I've been going to a Perky Blenders cafe recently based in Walthamstow N/E london they have cafes in Leytonstone and Leyton East London. The coffees cappa or lattes are £2.90 wich is a bit pricey but what makes it a bargain I think is that they sell there own beans in the cafes roughly £7.00 for there blend of the month or decaf and when purchasing a bag of beans you get a free coffee and every now and again they do two coffees per bag of beans so i though I'd give a shout out for any one local to get a bargain and a nice coffee.


----------



## MC1 (Jul 2, 2018)

I've used their bean mail order service recently and can also recommend them. Plus, what a clever name!


----------



## pips (Aug 3, 2012)

I can't seem to find them anymore.

Where they not located on Blackhorse Rd ??


----------



## Riz (Oct 19, 2015)

@pips they have a shop on Leyton high road, as well a small branch at leytonstone underground station.

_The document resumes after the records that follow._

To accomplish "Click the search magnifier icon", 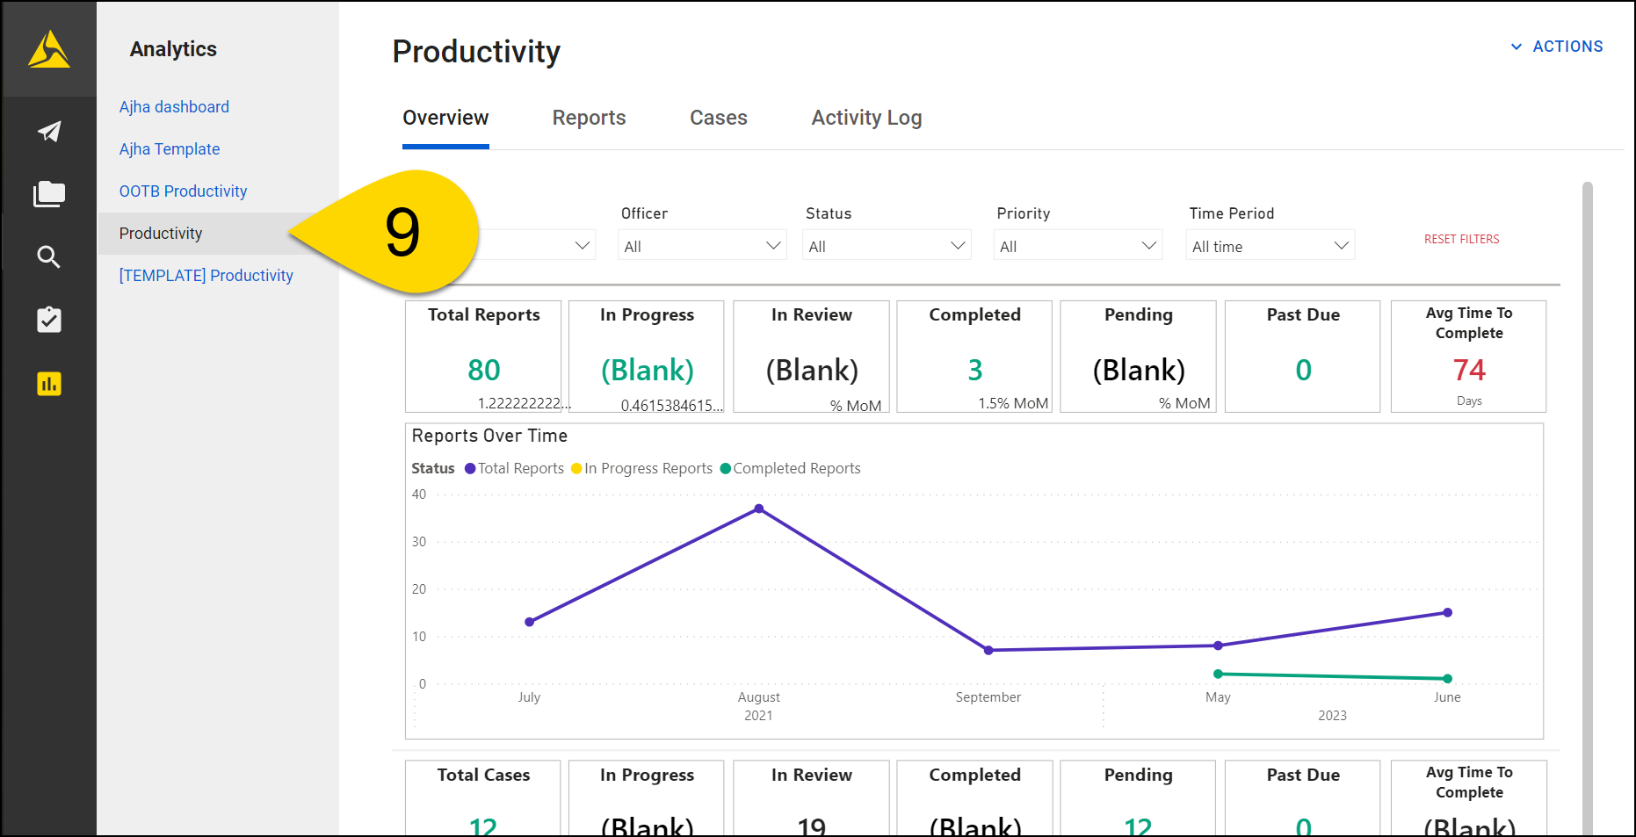I will [x=48, y=257].
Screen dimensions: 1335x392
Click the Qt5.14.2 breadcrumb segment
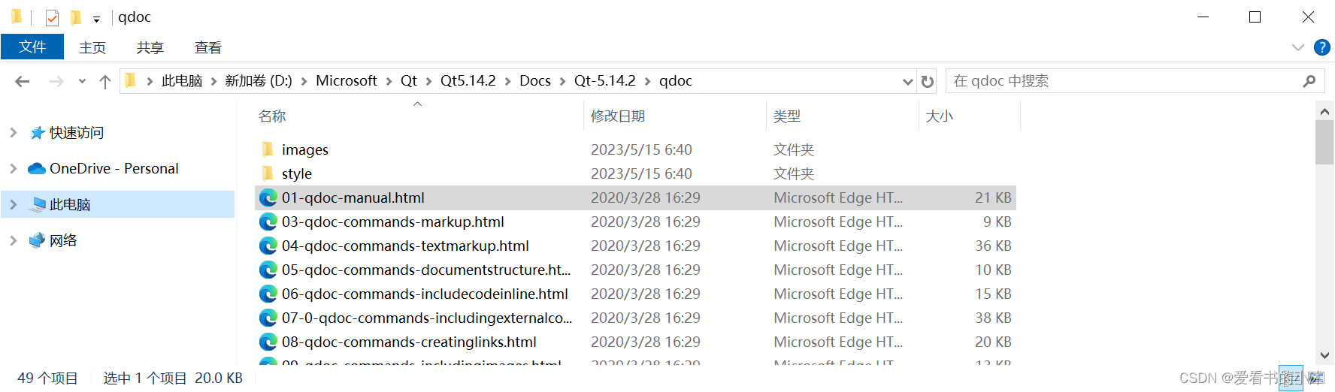pos(468,81)
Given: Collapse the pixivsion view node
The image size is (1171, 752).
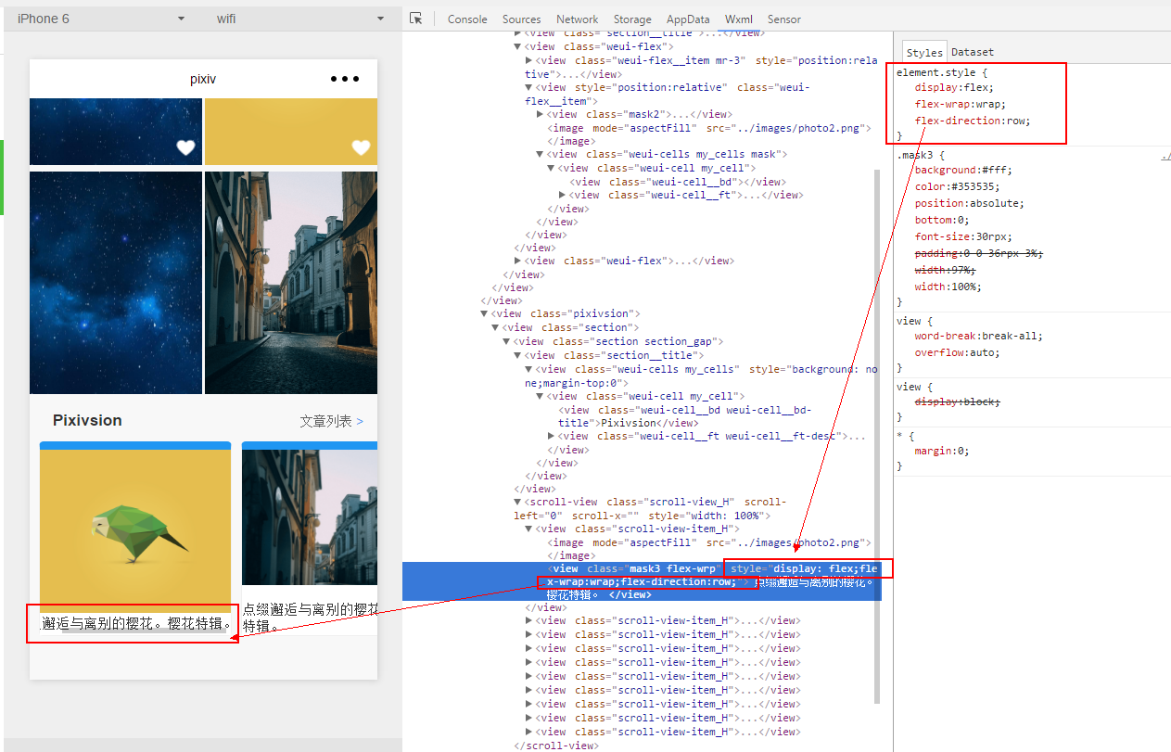Looking at the screenshot, I should click(x=484, y=313).
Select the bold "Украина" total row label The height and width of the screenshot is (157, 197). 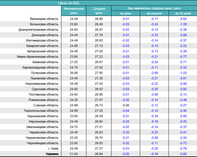pyautogui.click(x=52, y=154)
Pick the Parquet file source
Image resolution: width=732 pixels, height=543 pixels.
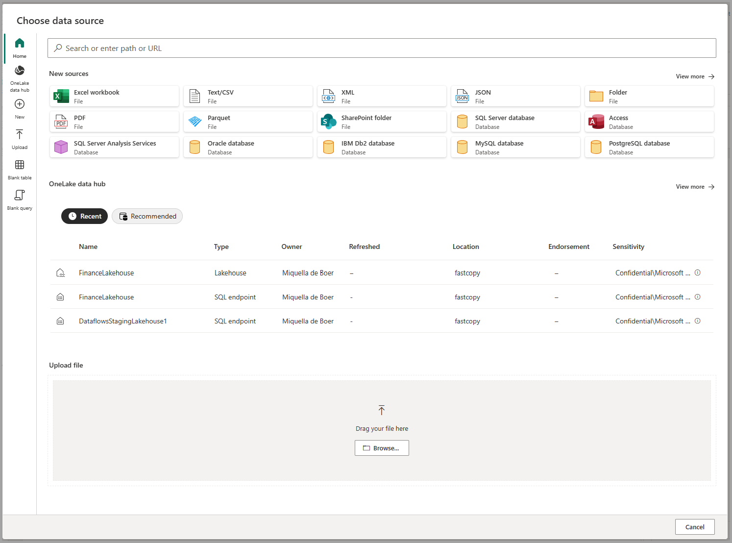248,122
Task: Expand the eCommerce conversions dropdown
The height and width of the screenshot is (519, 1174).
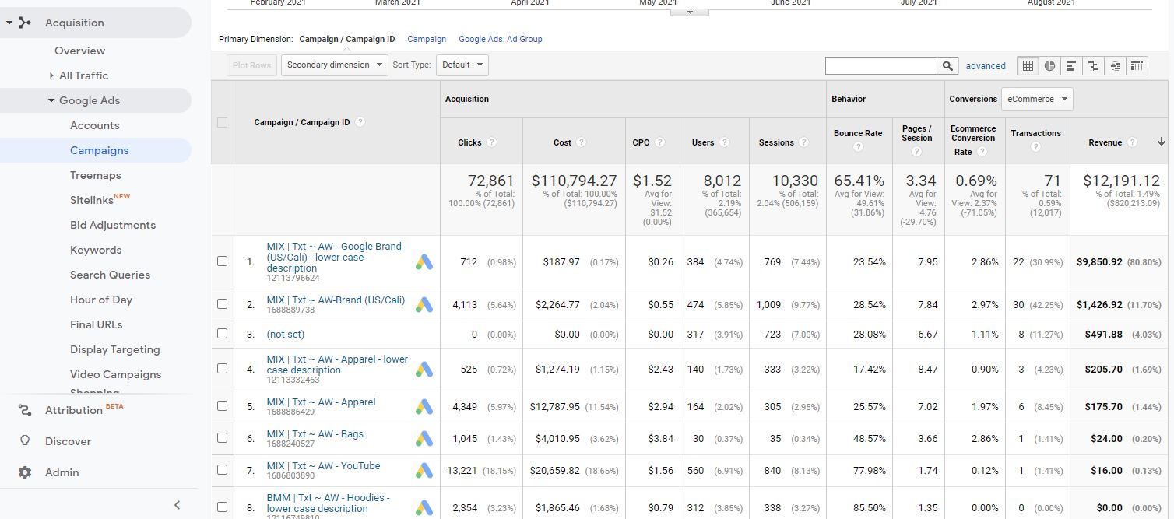Action: click(x=1036, y=99)
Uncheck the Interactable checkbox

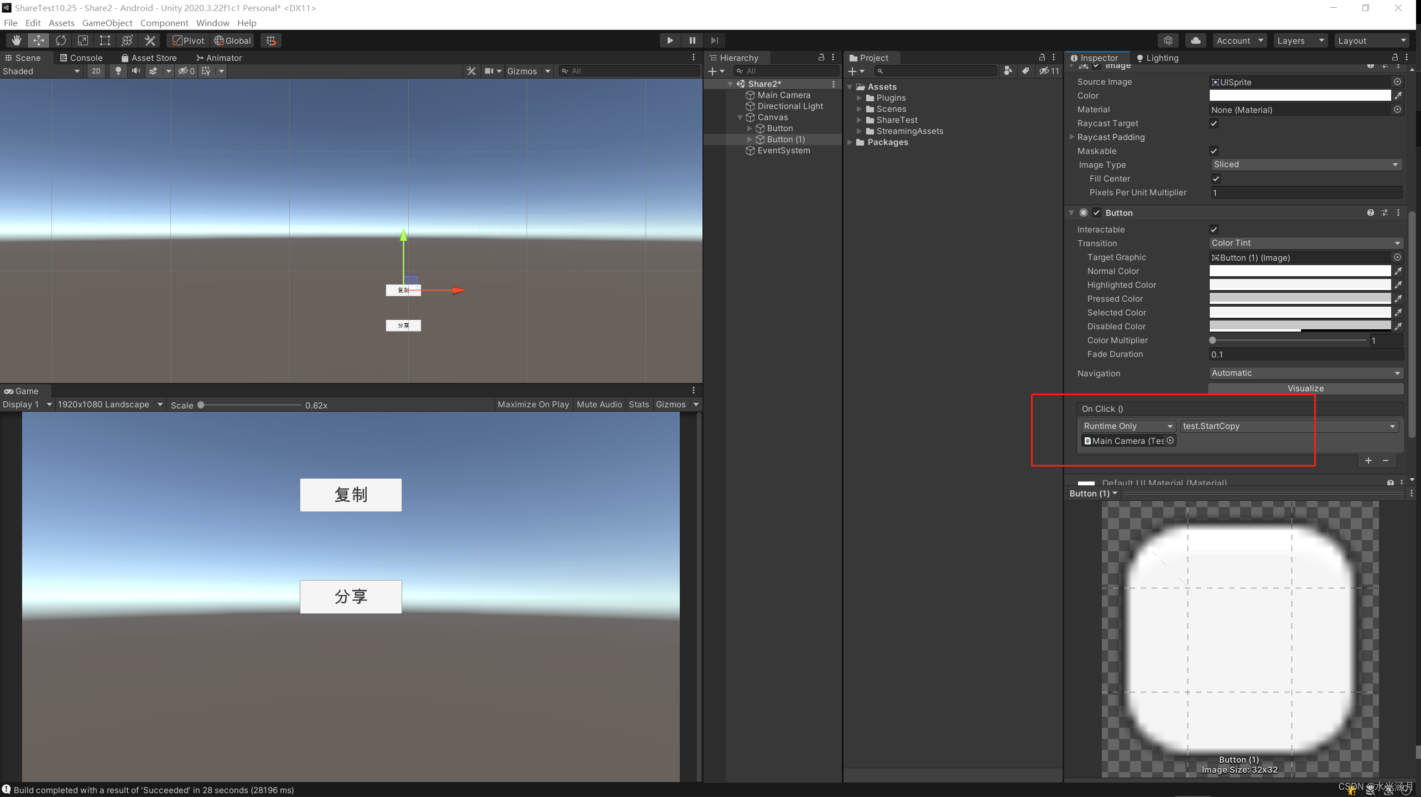[1214, 230]
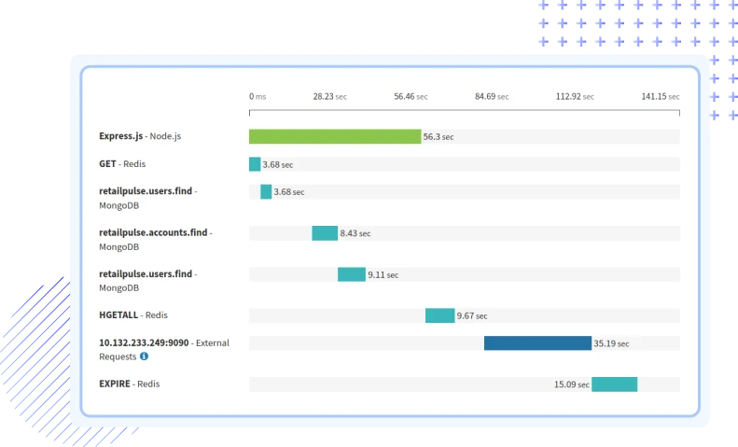Click the users.find bar showing 3.68 sec
This screenshot has height=447, width=738.
(266, 192)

Also have a cafe at what used to the be the Waltham forest magistrates' court. Picked up a nice Honduras single origin from them last week. Great offer


----------



## pips (Aug 3, 2012)

Riz said:


> @pips they have a shop on Leyton high road, as well a small branch at leytonstone underground station. Also have a cafe at what used to the be the Waltham forest magistrates' court. Picked up a nice Honduras single origin from them last week. Great offer


Thanks for the info Riz, seems like I'll have to pop in on my day off.


----------



## nico_water (Dec 26, 2018)

Another shout out for PB - great beans. I've had them deliver same day as ordering too


----------